## Exercise goal
The line containing "Where should I" and every line after it to the end of the records: set those down exactly, without any pictures.

## Exercise materials
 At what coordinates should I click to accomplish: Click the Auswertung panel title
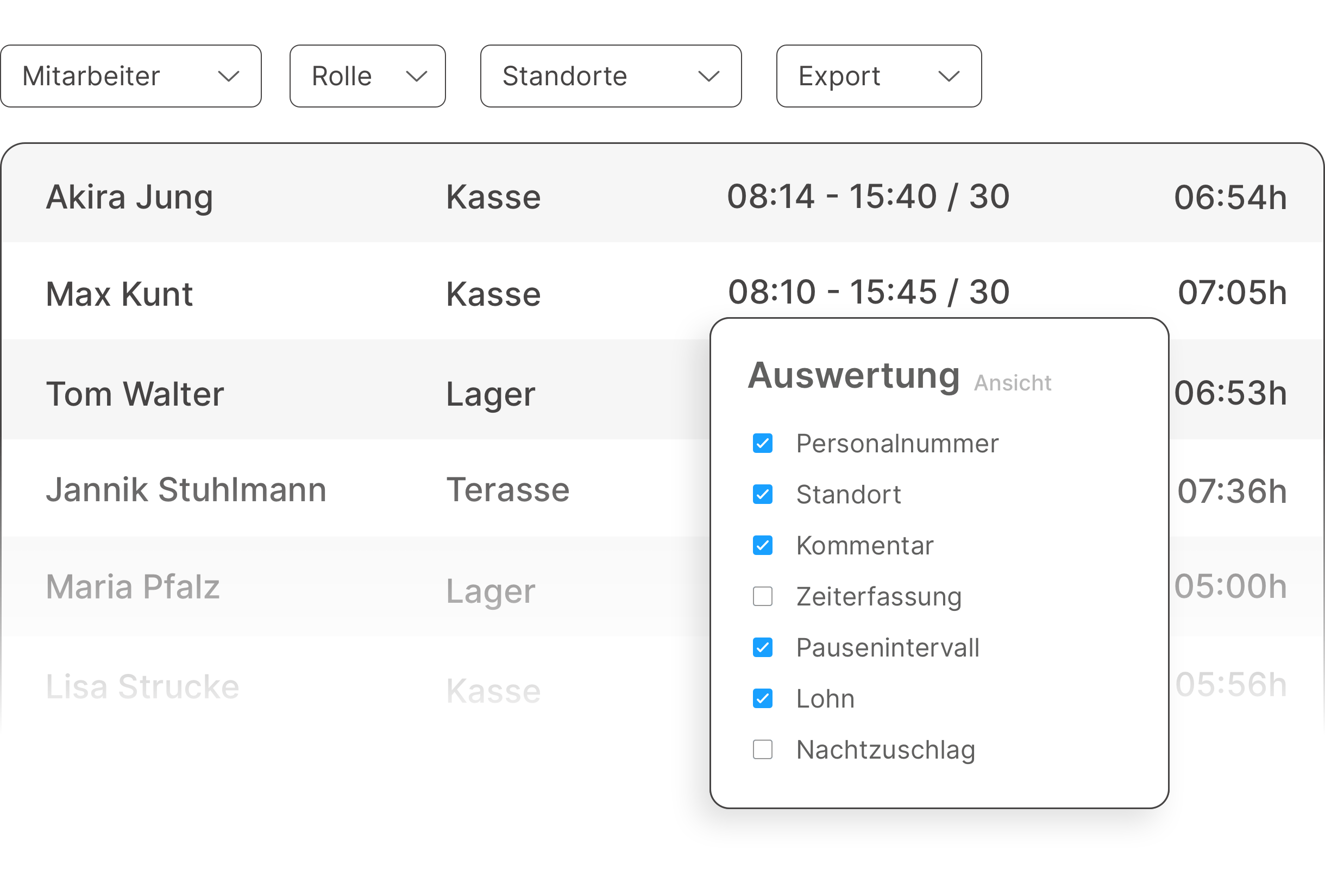pyautogui.click(x=853, y=376)
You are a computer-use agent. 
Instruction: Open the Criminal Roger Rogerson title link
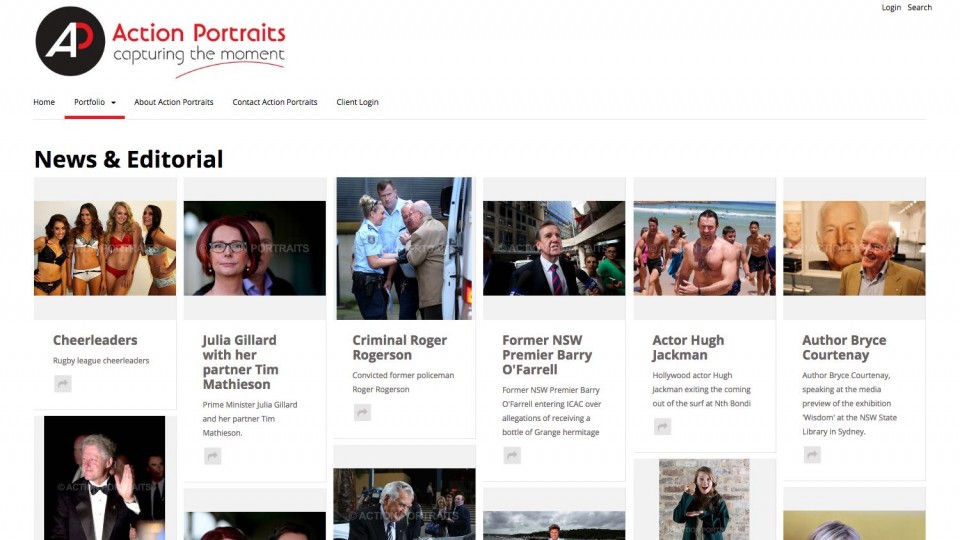400,348
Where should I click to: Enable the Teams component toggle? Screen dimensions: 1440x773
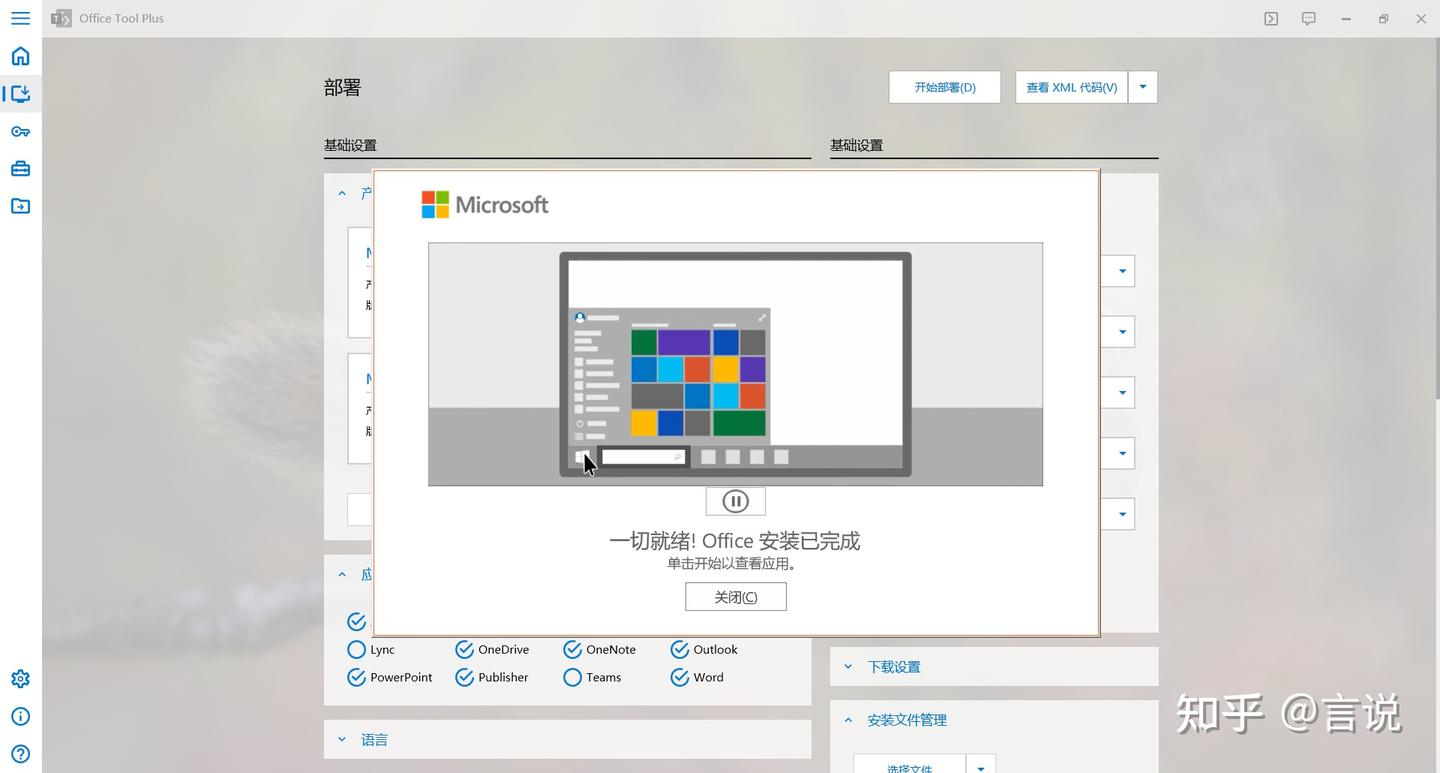click(x=572, y=677)
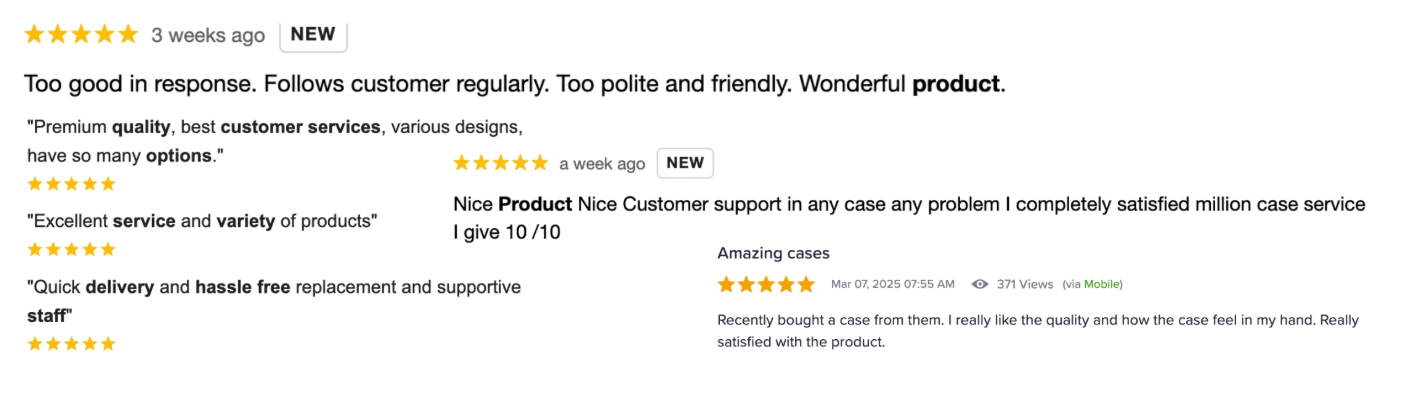Click the five-star rating above 'Too good in response'
This screenshot has height=402, width=1421.
[81, 34]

## Final answer
Where should I click to: Enable the Teams component toggle? Screen dimensions: 1440x773
click(x=572, y=677)
Click the five-star rating above 'Too good in response'
This screenshot has height=402, width=1421.
[81, 34]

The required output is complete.